_What you are asked to do_
Word for word, set down the entries below.
*** Opening Exercise inputs ***
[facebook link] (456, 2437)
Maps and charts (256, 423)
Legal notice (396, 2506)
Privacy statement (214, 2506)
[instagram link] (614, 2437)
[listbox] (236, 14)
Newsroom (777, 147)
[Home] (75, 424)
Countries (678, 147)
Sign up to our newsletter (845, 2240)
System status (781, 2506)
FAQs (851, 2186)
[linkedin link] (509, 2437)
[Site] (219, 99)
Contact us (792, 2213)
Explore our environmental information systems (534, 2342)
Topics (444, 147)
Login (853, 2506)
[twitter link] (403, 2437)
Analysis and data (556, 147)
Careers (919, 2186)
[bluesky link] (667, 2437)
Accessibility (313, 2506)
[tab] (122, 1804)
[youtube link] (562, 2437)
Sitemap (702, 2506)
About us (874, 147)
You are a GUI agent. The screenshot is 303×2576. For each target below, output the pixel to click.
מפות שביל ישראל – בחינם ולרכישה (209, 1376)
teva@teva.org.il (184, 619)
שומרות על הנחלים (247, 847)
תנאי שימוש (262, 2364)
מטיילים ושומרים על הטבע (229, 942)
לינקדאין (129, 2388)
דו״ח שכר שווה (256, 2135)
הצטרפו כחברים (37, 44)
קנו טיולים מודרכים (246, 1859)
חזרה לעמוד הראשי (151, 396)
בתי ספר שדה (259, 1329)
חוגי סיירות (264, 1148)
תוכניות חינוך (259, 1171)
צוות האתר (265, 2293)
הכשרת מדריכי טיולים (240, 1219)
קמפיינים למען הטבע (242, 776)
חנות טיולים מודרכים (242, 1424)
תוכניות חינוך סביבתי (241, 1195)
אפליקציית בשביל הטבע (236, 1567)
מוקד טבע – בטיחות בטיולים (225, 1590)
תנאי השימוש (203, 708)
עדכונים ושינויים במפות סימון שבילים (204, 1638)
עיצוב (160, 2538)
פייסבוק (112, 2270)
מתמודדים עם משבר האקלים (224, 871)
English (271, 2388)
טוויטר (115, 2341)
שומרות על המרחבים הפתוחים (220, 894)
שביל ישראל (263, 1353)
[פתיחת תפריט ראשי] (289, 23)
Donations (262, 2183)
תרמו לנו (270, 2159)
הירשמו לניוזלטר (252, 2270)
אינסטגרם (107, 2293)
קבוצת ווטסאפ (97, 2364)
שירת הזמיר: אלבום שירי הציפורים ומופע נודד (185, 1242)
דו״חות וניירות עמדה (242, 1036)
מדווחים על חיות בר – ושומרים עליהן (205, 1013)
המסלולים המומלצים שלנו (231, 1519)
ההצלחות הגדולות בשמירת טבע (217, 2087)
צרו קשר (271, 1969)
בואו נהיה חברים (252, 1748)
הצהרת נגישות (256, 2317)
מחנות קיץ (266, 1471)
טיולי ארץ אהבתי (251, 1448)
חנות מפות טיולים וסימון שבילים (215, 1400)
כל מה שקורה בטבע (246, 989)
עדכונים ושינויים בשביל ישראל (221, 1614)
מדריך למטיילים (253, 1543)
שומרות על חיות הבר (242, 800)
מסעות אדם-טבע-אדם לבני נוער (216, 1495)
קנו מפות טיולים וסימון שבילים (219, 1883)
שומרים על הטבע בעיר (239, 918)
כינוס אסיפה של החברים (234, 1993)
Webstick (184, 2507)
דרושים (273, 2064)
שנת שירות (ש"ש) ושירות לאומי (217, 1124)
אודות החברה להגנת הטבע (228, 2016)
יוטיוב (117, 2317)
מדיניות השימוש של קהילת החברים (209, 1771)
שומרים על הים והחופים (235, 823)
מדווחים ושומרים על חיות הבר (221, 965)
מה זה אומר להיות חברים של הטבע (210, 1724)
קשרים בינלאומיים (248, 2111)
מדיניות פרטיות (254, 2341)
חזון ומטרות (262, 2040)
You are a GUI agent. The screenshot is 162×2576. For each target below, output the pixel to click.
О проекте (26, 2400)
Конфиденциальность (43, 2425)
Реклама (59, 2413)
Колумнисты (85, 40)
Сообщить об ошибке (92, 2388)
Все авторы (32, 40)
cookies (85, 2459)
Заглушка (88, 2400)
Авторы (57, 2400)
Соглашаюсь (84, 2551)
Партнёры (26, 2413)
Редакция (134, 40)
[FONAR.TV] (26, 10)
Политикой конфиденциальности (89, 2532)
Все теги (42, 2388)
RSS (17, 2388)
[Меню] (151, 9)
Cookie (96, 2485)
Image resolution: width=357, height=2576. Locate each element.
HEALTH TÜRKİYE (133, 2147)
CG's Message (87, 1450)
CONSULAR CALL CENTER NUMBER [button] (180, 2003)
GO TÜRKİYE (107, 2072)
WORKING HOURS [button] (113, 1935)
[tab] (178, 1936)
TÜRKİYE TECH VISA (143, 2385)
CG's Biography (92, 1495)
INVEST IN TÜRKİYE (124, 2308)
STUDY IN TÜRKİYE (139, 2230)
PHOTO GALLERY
*** Closing Exercise inputs ***
_Solution to this problem_
[facebook link] (456, 2437)
Maps and charts (256, 423)
Legal notice (396, 2506)
Privacy statement (214, 2506)
[instagram link] (614, 2437)
[listbox] (236, 14)
Newsroom (777, 147)
[Home] (75, 424)
Countries (678, 147)
Sign up to our newsletter (845, 2240)
System status (781, 2506)
FAQs (851, 2186)
[linkedin link] (509, 2437)
[Site] (219, 99)
Contact us (792, 2213)
Explore our environmental information systems (534, 2342)
Topics (444, 147)
Login (853, 2506)
[twitter link] (403, 2437)
Analysis and data (556, 147)
Careers (919, 2186)
[bluesky link] (667, 2437)
Accessibility (313, 2506)
[tab] (122, 1804)
[youtube link] (562, 2437)
Sitemap (702, 2506)
About us (874, 147)
You are a GUI agent. The screenshot is 303×2576. For each target below, output the pixel to click.
מפות שביל ישראל – בחינם ולרכישה (209, 1376)
teva@teva.org.il (184, 619)
שומרות על הנחלים (247, 847)
תנאי שימוש (262, 2364)
מטיילים ושומרים על הטבע (229, 942)
לינקדאין (129, 2388)
דו״ח שכר שווה (256, 2135)
הצטרפו כחברים (37, 44)
קנו טיולים מודרכים (246, 1859)
חזרה לעמוד הראשי (151, 396)
בתי ספר שדה (259, 1329)
חוגי סיירות (264, 1148)
תוכניות חינוך (259, 1171)
צוות האתר (265, 2293)
הכשרת מדריכי טיולים (240, 1219)
קמפיינים למען הטבע (242, 776)
חנות טיולים מודרכים (242, 1424)
תוכניות חינוך סביבתי (241, 1195)
אפליקציית בשביל הטבע (236, 1567)
מוקד טבע – בטיחות בטיולים (225, 1590)
תנאי השימוש (203, 708)
עדכונים ושינויים במפות סימון שבילים (204, 1638)
עיצוב (160, 2538)
פייסבוק (112, 2270)
מתמודדים עם משבר האקלים (224, 871)
English (271, 2388)
טוויטר (115, 2341)
שומרות על המרחבים הפתוחים (220, 894)
שביל ישראל (263, 1353)
[פתיחת תפריט ראשי] (289, 23)
Donations (262, 2183)
תרמו לנו (270, 2159)
הירשמו לניוזלטר (252, 2270)
אינסטגרם (107, 2293)
קבוצת ווטסאפ (97, 2364)
שירת הזמיר: אלבום שירי הציפורים ומופע נודד (185, 1242)
דו״חות וניירות עמדה (242, 1036)
מדווחים על חיות בר – ושומרים עליהן (205, 1013)
המסלולים המומלצים שלנו (231, 1519)
ההצלחות הגדולות בשמירת טבע (217, 2087)
צרו קשר (271, 1969)
בואו נהיה חברים (252, 1748)
הצהרת נגישות (256, 2317)
מחנות קיץ (266, 1471)
טיולי ארץ אהבתי (251, 1448)
חנות מפות טיולים וסימון שבילים (215, 1400)
כל מה שקורה בטבע (246, 989)
עדכונים ושינויים בשביל ישראל (221, 1614)
מדריך למטיילים (253, 1543)
שומרות על חיות הבר (242, 800)
מסעות אדם-טבע-אדם לבני נוער (216, 1495)
קנו מפות טיולים וסימון שבילים (219, 1883)
שומרים על הטבע בעיר (239, 918)
כינוס אסיפה של החברים (234, 1993)
Webstick (184, 2507)
דרושים (273, 2064)
שנת שירות (ש"ש) ושירות לאומי (217, 1124)
אודות החברה להגנת הטבע (228, 2016)
יוטיוב (117, 2317)
מדיניות השימוש של קהילת החברים (209, 1771)
שומרים על הים והחופים (235, 823)
מדווחים ושומרים על חיות הבר (221, 965)
מה זה אומר להיות חברים של הטבע (210, 1724)
קשרים בינלאומיים (248, 2111)
מדיניות פרטיות (254, 2341)
חזון ומטרות (262, 2040)
You are a GUI agent. The screenshot is 162×2576. For each target below, output the pixel to click.
О проекте (26, 2400)
Конфиденциальность (43, 2425)
Реклама (59, 2413)
Колумнисты (85, 40)
Сообщить об ошибке (92, 2388)
Все авторы (32, 40)
cookies (85, 2459)
Заглушка (88, 2400)
Авторы (57, 2400)
Соглашаюсь (84, 2551)
Партнёры (26, 2413)
Редакция (134, 40)
[FONAR.TV] (26, 10)
Политикой конфиденциальности (89, 2532)
Все теги (42, 2388)
RSS (17, 2388)
[Меню] (151, 9)
Cookie (96, 2485)
Image resolution: width=357, height=2576. Locate each element.
HEALTH TÜRKİYE (133, 2147)
CG's Message (87, 1450)
CONSULAR CALL CENTER NUMBER [button] (180, 2003)
GO TÜRKİYE (107, 2072)
WORKING HOURS [button] (113, 1935)
[tab] (178, 1936)
TÜRKİYE TECH VISA (143, 2385)
CG's Biography (92, 1495)
INVEST IN TÜRKİYE (124, 2308)
STUDY IN TÜRKİYE (139, 2230)
PHOTO GALLERY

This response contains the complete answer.